TASK INSTRUCTIONS :: Reproduce word for word the part of the post on getting hold of remote weblogs that opens with the words containing "## read the" and closes with "this case 192.168.10.xxx)".

EXCERPTED PASSAGE ::
Getting hold of remote weblogs

The last post was assuming that the weblogs to analyse are directly accessible by the R session which may not be the case if your analysis is running on a remote machine. Also in some cases you may want to filter out some uninteresting log records (eg local clients on the web server or local area accesses from known clients). The next examples show how to modify the previous R script using the R pipe function to take this into account:

## read the last 100K log entries from svr via a ssh connection
## (this assumes you have setup the ssh keys correctly beforehand)
w <- data.table(read.table(pipe("ssh svr 'tail -n 100000 /var/log/apache2/access_log'")))

## in addition filter out all accesses from local clients on the web
## server or the local subnet (in this case 192.168.10.xxx)

w <- data.table(read.table(pipe("ssh svr 'tail -n 100000 /var/log/apache2/access_log | awk \"\\$2 !~ /127\\.0\\.0\\.1|192\\.168\\.10\\./\"'")))
## note: the proper quoting/escaping of R and shell strings on this one takes
## more effort than the processing. There must be an R function which does this...

In a similar way you could concatenate multiple (eg already logrotated) logs and/or unzip logfiles. As this pre-filtering takes place locally on the server machine holding the log files this helps to bring down the data amount to be transfered and analysed: always a good start to avoid the popular ‘unecessarily big data’ syndrome…

DATA LINES ::
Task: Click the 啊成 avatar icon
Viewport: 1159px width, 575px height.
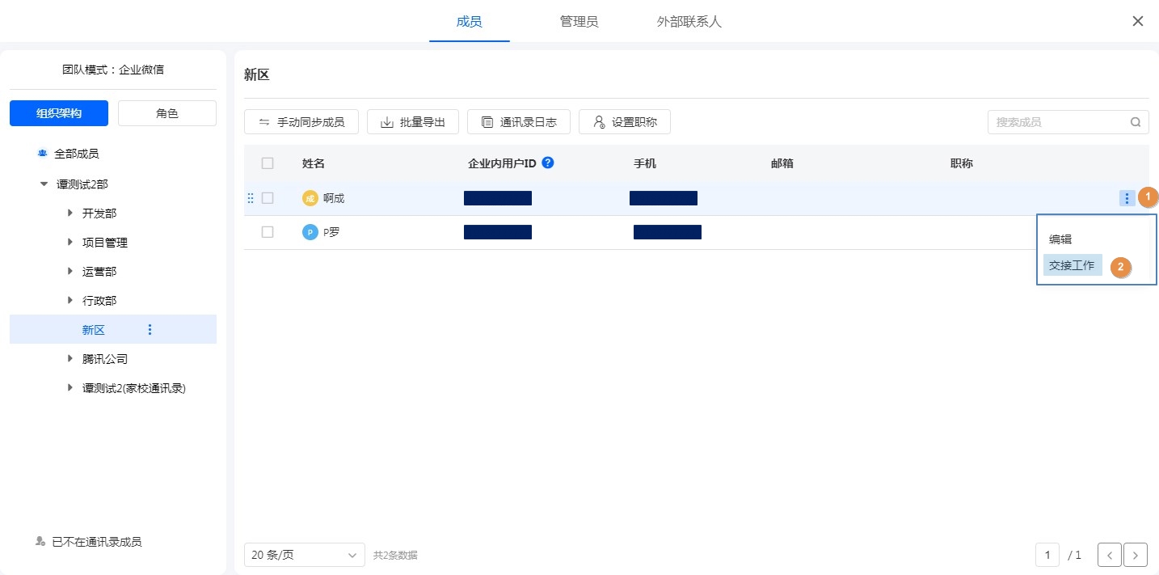Action: [310, 198]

SOLUTION TO THE EXERCISE ::
## read the last 100K log entries from svr via a ssh connection
## (this assumes you have setup the ssh keys correctly beforehand)
w <- data.table(read.table(pipe("ssh svr 'tail -n 100000 /var/log/apache2/access_log'")))

## in addition filter out all accesses from local clients on the web
## server or the local subnet (in this case 192.168.10.xxx)